== Requests ==
[a] In the forum post about spanking, when does the writer suggest the child save his yelling for?
[b] Carry the forum post about spanking forward from its final sentence.

== Source text ==

****************

First, I would definitely considered calling (or writing/emailing) XMIL. Make it very clear to her (without losing your temper) that spanking is never okay. Maybe she is at a loss at what to do, so it might help to tell her how you handle things at home. Give her some pointers as to how you would like her to treat ds. Pitch it like: I know you are a big part of ds's life and I want things to be consistent so he isn't confused and so it is easier for both of us. If she is responsive, let ds in on it and let him know that XMIL and you had this conversation. Given, this assumes that she is a semi-reasonable person, which may not be the case.

I am also assuming (maybe incorrectly) that ds is "acting up" when this occurs. I am sure that her definition of "being mean" is ridiculous and I also truly believe that spanking is never ever okay. However, if you have no control over whether ds sees her or not you could help him figure out how to avoid the situation in the first place. For instance, maybe he feels frustrated and yells at XMIL, you could help him try to save his yelling for when he gets home, and then give him time and space to get the yelling out in a safe place.

****************

== Material provided ==
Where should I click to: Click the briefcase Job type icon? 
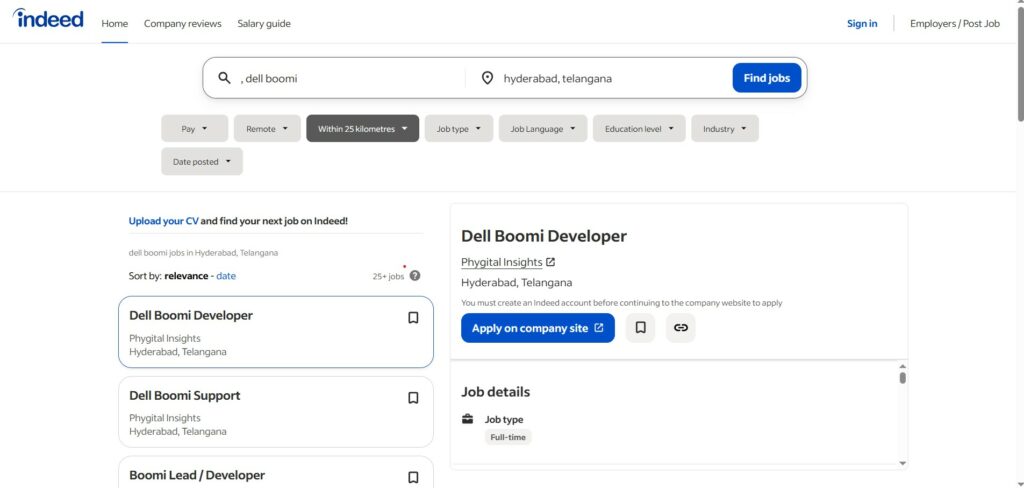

****************

== Task-by-task answers ==
[a] For when he gets home.

[b]
I would be totally honest with him and let him know that spanking is never okay, and that he doesn't deserve it at all. So that might be a fine line to walk depending on ds's maturity. Hopefully he could understand that while it isn't his fault, there are things he can do to be in control of the situation. As he grows up he's going to see that different people have different rules and that different things are okay depending on which house he's at. He's also going to see that you are the only one giving him consistency, emotional safety, and honesty.

I hope some of this at least helps you brainstorm a bit, I always feel weird giving "advice" when I don't know your situation or ds at all, so please take this with a grain of salt if it isn't the right sort of answer for you!


----------



## RoViMama (Nov 10, 2009)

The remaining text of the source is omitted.